=== Section Start ===
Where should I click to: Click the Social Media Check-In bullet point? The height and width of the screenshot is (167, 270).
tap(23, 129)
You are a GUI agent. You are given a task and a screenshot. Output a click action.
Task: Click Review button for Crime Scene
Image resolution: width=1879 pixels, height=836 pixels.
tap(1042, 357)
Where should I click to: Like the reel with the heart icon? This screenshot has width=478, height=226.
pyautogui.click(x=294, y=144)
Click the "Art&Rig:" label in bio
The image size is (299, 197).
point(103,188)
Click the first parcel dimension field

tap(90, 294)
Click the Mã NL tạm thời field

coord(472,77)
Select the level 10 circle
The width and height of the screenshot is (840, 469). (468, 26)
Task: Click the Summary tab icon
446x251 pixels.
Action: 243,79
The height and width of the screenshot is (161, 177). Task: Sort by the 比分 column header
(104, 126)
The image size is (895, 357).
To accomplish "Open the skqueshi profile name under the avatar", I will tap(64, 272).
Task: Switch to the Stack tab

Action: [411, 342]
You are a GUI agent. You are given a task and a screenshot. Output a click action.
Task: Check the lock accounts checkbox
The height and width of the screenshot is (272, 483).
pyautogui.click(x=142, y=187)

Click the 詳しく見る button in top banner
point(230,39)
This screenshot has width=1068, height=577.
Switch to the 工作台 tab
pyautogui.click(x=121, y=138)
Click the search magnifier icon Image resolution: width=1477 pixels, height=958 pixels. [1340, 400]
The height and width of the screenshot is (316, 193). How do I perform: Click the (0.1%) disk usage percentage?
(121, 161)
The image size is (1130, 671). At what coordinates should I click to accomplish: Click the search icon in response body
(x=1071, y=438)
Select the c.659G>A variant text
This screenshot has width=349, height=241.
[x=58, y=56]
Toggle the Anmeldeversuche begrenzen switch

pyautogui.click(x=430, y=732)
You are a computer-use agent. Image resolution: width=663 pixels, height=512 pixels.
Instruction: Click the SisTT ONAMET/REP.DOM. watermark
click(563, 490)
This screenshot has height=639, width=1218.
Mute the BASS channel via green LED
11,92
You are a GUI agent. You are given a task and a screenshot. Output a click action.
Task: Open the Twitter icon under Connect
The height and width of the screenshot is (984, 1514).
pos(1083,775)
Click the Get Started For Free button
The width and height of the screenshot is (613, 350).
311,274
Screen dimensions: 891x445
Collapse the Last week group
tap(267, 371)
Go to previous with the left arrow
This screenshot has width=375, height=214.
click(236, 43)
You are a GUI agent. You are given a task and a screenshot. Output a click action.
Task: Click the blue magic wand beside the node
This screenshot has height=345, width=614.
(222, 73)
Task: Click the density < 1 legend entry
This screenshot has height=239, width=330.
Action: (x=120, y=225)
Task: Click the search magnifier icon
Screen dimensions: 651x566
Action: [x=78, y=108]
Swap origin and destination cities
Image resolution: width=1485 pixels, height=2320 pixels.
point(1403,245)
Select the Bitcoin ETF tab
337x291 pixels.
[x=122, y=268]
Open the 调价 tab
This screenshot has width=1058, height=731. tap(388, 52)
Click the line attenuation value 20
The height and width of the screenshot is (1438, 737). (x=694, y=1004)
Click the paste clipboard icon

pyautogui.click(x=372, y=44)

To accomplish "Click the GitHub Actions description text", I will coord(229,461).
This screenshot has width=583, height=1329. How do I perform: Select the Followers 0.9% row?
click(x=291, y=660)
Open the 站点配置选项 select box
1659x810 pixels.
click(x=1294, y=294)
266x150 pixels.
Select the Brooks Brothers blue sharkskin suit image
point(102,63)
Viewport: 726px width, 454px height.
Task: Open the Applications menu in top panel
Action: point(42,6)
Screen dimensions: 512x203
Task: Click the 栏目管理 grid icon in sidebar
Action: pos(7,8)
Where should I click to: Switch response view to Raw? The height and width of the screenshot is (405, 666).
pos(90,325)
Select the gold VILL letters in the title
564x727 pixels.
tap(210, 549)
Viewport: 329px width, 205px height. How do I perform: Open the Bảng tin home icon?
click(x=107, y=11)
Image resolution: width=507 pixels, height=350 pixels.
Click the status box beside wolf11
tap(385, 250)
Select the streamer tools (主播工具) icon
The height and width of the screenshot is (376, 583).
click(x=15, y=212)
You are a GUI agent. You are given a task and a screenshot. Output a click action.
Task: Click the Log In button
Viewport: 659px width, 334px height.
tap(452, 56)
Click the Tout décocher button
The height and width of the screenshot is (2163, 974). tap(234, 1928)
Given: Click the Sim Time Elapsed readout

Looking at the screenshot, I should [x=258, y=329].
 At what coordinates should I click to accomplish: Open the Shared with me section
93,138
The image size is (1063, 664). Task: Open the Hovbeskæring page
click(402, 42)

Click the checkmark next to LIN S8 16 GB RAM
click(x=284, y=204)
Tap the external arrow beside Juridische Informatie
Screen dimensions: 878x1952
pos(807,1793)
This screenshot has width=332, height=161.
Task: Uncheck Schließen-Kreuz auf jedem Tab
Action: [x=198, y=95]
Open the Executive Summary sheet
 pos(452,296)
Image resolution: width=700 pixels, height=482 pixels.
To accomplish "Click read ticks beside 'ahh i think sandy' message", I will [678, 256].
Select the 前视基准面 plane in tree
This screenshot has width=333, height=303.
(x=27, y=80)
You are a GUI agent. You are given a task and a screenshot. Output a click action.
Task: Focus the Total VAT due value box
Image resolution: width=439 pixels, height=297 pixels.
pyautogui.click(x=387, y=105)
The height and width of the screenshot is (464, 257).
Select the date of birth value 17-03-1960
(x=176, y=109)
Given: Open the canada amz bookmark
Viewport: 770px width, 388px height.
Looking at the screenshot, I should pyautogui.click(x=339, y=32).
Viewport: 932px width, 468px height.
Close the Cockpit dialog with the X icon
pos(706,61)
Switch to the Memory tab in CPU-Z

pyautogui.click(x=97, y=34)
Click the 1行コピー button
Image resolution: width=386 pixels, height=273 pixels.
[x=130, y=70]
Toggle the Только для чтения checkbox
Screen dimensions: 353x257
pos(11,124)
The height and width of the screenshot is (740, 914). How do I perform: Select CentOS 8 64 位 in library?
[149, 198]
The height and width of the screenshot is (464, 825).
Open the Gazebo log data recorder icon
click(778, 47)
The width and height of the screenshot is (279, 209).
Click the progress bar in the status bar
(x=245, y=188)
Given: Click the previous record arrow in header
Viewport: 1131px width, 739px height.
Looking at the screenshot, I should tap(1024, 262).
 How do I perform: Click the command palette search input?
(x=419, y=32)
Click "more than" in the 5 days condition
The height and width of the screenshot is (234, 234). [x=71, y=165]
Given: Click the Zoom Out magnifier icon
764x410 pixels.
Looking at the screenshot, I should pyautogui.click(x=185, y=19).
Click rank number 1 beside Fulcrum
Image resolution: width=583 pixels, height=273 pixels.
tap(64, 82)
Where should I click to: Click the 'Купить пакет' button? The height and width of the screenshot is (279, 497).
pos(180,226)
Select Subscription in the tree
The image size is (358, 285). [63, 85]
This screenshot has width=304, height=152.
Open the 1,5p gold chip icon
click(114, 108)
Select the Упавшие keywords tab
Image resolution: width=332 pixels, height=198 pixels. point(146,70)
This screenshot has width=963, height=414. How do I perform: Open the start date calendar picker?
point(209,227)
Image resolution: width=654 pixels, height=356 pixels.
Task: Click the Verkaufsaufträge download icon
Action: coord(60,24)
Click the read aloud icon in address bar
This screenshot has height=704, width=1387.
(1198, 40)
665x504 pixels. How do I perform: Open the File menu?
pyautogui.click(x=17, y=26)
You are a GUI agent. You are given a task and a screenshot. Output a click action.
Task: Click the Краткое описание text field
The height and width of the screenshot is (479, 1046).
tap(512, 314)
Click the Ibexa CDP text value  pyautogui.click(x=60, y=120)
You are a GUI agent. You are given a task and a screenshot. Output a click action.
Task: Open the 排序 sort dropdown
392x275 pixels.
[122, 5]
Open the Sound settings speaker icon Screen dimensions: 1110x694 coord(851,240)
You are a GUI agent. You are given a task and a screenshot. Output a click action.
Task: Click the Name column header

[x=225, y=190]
=== Section End ===
#### [WHAT IS REQUIRED]
The string "will" marks the lines to copy; report each of them from the data above.

#### [WRITTEN RESPONSE]
To accomplish "Open the skqueshi profile name under the avatar", I will tap(64, 272).
To accomplish "Click the GitHub Actions description text", I will coord(229,461).
To accomplish "Click read ticks beside 'ahh i think sandy' message", I will [678, 256].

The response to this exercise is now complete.